エフデザインがこの場所に移転してきたのは2014年の冬の事でした。きれいなオフィスは家賃が高く、どこもビルの上階でした。しかし、かつて印刷会社だったこの場所は、トイレが和式という古さでしたが、オフィスも広く、1階の路面という立地でした。大家さんは自分たちでリノベーションすれば家賃も下げてくれると言ってくれたので、あまりに古くて嫌がるスタッフを説得してこの場所を借りる事にしました。そしてトイレは男女別に、キッチンもリニューアルして、1階は打ち合わせスペースとして生まれ変わりました。
この地域は、江戸時代からモノづくりが盛んで、2011年から始まった台東モノマチ協会のエリアでした。蔵前~浅草橋、御徒町周辺を指す通称カチクラエリアと呼ばれる地域で、若いクリエイターが集まる新しいまちでもありました。店づくりもモノづくりという事で、すぐに第5回モノマチから参加しました。そして、東京都建築士事務所協会の台東支部にも加入して、一級建築士事務所としても、無料建築相談や区有施設点検などに参加して地域に少しずつ貢献しています。1階は路面という事もあり、たくさんのこどもたちが、当社のワークショップに集まってくれました。今年で14回目になるモノマチにも参加しますので、興味のある方は気軽に遊びに来て下さい。

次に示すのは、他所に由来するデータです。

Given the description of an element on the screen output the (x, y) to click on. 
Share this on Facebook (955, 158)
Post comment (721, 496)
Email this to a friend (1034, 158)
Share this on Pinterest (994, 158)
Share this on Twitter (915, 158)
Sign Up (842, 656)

その後、スタッフのセルフビルドで、オフィスをきれいにしましたが、コロナ禍のリモートワークや、たくさんのカタログや大きなコピー機を処分し、昨年1階をグループ会社である藤田建装の家具ブランド「cazari」のショールームとして、当社がデザインし生まれ変わりました。エントランス横に取り付けたサインは、モノマチで知り合った近所の陶芸教室「dakota工房」の先生でクリエイターの芸林さんがつくってくれた陶器のサインです。陶器は金属やアクリルにはない、あたたかみがあります。来年は、この場所に移転して10年目、節目の年、更なる成長を目指していきたいと思います。